▸ **PROVIDED DATA**
··········

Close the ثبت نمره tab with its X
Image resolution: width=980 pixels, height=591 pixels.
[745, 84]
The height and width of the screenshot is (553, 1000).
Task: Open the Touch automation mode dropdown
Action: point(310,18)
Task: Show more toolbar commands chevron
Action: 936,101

··········

Give the data back in full, matching it character for character.

Close the ثبت نمره tab with its X
Image resolution: width=980 pixels, height=591 pixels.
[745, 84]
The height and width of the screenshot is (553, 1000).
Task: Open the Touch automation mode dropdown
Action: point(310,18)
Task: Show more toolbar commands chevron
Action: 936,101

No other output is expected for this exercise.